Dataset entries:
======

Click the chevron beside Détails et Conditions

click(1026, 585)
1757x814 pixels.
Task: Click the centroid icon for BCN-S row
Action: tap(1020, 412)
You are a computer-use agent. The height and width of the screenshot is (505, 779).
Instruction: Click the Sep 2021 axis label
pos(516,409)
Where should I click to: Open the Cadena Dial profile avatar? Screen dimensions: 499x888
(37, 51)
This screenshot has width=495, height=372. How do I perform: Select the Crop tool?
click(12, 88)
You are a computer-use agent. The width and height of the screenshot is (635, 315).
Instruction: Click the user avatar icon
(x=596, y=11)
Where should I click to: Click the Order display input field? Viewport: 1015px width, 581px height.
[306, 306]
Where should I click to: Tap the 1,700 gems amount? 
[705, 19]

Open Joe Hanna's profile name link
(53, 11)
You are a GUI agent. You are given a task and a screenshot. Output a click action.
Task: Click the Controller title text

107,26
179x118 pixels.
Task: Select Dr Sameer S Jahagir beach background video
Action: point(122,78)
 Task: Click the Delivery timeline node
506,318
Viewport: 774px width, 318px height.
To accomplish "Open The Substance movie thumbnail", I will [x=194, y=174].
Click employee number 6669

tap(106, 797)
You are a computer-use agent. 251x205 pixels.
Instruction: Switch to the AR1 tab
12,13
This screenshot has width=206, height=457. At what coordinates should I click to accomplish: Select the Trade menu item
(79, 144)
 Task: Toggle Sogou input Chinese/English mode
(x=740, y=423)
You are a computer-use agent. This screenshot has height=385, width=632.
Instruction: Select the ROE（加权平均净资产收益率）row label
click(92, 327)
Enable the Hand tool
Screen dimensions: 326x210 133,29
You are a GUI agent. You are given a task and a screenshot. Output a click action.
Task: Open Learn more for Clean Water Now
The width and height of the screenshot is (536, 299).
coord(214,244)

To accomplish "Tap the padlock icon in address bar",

======

TASK TO CARRY OUT — The task requires an exact copy of all the lines above.

TASK RESPONSE —
Click the chevron beside Détails et Conditions

click(1026, 585)
1757x814 pixels.
Task: Click the centroid icon for BCN-S row
Action: tap(1020, 412)
You are a computer-use agent. The height and width of the screenshot is (505, 779).
Instruction: Click the Sep 2021 axis label
pos(516,409)
Where should I click to: Open the Cadena Dial profile avatar? Screen dimensions: 499x888
(37, 51)
This screenshot has width=495, height=372. How do I perform: Select the Crop tool?
click(12, 88)
You are a computer-use agent. The width and height of the screenshot is (635, 315).
Instruction: Click the user avatar icon
(x=596, y=11)
Where should I click to: Click the Order display input field? Viewport: 1015px width, 581px height.
[306, 306]
Where should I click to: Tap the 1,700 gems amount? 
[705, 19]

Open Joe Hanna's profile name link
(53, 11)
You are a GUI agent. You are given a task and a screenshot. Output a click action.
Task: Click the Controller title text

107,26
179x118 pixels.
Task: Select Dr Sameer S Jahagir beach background video
Action: point(122,78)
 Task: Click the Delivery timeline node
506,318
Viewport: 774px width, 318px height.
To accomplish "Open The Substance movie thumbnail", I will [x=194, y=174].
Click employee number 6669

tap(106, 797)
You are a computer-use agent. 251x205 pixels.
Instruction: Switch to the AR1 tab
12,13
This screenshot has width=206, height=457. At what coordinates should I click to accomplish: Select the Trade menu item
(79, 144)
 Task: Toggle Sogou input Chinese/English mode
(x=740, y=423)
You are a computer-use agent. This screenshot has height=385, width=632.
Instruction: Select the ROE（加权平均净资产收益率）row label
click(92, 327)
Enable the Hand tool
Screen dimensions: 326x210 133,29
You are a GUI agent. You are given a task and a screenshot. Output a click action.
Task: Open Learn more for Clean Water Now
The width and height of the screenshot is (536, 299).
coord(214,244)

To accomplish "Tap the padlock icon in address bar",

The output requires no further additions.